What I did on my second day was to get locked out of my blog. My randomly generated password was too random and I kept getting it wrong, so I tried to reset it, but the link email got into spam for an unfathomable reason, and I fuzzily looked for spam mail in my junk mail thinking they were both the same. Finally I gave up and sent out a cry for help. So here I am, ready to post again.
Talking of passwords, R. always tries to play safe by using the same password for every site. I rage at him for being naive, but he will not think beyond a telephone number or a house number. Getting him to use a combination of familiar data is progress of sorts. He even thought once upon a time when he was being asked to register with an email id and a password that he was being asked for his email password. I hope he has outgrown that.

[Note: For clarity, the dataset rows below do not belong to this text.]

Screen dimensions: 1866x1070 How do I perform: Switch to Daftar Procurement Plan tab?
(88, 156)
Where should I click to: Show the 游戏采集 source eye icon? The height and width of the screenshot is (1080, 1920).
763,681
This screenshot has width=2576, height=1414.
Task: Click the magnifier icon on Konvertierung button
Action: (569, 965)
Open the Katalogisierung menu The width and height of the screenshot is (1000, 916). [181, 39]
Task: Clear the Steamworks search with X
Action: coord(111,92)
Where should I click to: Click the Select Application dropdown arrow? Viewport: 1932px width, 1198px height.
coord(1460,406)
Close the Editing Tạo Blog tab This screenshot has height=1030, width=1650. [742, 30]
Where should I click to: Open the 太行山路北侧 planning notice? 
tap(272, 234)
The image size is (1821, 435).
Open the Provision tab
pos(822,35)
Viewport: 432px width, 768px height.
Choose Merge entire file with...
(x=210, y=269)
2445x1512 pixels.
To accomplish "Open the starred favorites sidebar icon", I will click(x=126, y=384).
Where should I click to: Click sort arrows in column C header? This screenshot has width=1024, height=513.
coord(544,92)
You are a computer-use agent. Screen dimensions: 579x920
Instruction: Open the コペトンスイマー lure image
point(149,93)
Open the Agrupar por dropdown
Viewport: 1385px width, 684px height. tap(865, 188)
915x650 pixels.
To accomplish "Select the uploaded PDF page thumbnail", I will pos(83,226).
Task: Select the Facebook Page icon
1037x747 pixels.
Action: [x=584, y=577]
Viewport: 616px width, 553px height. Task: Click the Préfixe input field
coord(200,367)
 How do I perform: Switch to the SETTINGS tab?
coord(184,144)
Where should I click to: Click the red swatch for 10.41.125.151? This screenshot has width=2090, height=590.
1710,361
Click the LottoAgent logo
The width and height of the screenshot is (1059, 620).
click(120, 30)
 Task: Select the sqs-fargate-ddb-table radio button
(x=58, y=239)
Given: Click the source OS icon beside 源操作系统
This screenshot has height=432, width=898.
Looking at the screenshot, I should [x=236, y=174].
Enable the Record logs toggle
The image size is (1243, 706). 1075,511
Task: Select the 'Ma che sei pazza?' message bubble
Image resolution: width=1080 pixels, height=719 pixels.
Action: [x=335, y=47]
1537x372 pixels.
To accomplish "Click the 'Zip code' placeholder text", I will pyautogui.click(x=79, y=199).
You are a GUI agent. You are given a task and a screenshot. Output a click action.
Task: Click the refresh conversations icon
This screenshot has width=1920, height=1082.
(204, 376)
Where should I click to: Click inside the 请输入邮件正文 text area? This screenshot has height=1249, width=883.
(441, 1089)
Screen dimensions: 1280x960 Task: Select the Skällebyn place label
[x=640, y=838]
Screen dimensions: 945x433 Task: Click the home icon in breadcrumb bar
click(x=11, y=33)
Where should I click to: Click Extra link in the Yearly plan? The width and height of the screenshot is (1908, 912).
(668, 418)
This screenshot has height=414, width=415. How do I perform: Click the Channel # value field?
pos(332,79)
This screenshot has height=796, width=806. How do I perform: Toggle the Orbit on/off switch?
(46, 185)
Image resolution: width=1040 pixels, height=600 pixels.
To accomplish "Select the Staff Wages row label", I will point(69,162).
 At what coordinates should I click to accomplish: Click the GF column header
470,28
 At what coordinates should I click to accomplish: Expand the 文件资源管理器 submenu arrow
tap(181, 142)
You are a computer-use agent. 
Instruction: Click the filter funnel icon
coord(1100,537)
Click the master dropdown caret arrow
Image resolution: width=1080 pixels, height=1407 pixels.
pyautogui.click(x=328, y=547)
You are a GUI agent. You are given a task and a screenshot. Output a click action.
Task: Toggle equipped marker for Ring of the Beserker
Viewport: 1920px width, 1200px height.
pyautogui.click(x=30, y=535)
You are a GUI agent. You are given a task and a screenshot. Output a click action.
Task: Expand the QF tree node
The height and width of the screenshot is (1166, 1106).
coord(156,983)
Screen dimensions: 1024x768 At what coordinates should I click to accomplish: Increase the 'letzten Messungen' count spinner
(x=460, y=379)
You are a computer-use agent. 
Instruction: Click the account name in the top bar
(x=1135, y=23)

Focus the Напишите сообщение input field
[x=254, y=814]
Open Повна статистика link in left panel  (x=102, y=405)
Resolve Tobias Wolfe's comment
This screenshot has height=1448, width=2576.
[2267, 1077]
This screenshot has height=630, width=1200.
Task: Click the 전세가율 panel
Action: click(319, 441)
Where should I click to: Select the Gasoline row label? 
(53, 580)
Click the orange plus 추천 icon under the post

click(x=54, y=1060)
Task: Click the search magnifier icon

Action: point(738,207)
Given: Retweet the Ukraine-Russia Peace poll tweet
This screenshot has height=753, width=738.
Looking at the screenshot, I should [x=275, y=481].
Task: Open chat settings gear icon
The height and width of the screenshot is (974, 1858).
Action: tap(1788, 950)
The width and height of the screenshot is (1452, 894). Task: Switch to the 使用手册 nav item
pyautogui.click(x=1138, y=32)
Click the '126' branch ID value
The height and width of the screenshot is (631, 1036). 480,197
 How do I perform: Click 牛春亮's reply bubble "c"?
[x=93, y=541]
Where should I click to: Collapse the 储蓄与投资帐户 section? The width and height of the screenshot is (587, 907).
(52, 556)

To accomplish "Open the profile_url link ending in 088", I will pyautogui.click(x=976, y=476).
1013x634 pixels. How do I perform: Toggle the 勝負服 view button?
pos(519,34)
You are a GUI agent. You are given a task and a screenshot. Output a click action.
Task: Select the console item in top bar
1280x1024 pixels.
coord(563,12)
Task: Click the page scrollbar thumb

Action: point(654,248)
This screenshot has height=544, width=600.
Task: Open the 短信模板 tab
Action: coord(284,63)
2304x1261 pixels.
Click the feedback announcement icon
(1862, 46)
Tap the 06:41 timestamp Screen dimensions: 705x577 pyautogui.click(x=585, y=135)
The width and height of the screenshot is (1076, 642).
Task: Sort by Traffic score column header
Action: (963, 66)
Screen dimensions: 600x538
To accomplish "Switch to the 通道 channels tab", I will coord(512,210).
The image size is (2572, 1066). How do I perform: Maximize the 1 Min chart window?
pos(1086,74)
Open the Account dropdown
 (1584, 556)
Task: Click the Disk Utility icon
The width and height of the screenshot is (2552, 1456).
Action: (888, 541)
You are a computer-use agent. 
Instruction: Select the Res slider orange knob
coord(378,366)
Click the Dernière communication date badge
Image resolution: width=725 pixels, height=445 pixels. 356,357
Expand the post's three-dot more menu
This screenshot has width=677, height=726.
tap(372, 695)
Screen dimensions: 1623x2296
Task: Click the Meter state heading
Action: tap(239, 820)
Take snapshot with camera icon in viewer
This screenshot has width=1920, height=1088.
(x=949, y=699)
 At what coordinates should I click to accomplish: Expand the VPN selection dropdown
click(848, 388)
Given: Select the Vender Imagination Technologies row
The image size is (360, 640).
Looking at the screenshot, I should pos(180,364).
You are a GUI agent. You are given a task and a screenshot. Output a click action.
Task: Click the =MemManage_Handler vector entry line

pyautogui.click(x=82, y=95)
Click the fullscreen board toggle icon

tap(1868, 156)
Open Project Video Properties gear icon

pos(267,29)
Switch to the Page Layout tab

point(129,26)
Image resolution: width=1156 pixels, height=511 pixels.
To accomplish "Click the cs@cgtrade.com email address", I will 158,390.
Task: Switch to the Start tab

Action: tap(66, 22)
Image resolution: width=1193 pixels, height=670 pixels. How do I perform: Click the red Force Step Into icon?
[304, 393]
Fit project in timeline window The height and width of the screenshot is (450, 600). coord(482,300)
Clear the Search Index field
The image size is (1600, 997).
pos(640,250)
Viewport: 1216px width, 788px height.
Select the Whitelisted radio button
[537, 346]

But it is no use blaming him. Our bank manager last month gave us the sage advice to change the officially-issued PIN of our bank card for reasons of safety and his advice was to change it to something that we would not forget easily – like our birthdays?!
Time was when I used to remember telephone numbers by the score and bank account numbers when they were only four-digit long. But now phone numbers can be accessed only on the mobile phone and bank account numbers are too long and too many to be memorized. There was the day we had gone to D’s office to pick her up and the phone had been left behind at home. Neither of us could remember her number as we stood in the fancy lobby and wondered how to contact her as everybody in the reception had left. Finally we told the security guard that we were D’s parents and he said he knew her name and the department where she worked and was able to call her for us.
We also have bank cards that we don’t use frequently. Writing down the PIN is inviting trouble, so we try to use a combination of mnemonics and guesswork when we do need to use them, getting it wrong as often as not. R. frequently forgets his login passwords for important sites and turns to me for help. That is how we happened to meet the bank manager, asking for new PIN numbers for our old cards. Perhaps he was only trying to be helpful, so that we wouldn’t forget again.
But, seriously, a bank manager? But, wait, a public sector one. Maybe.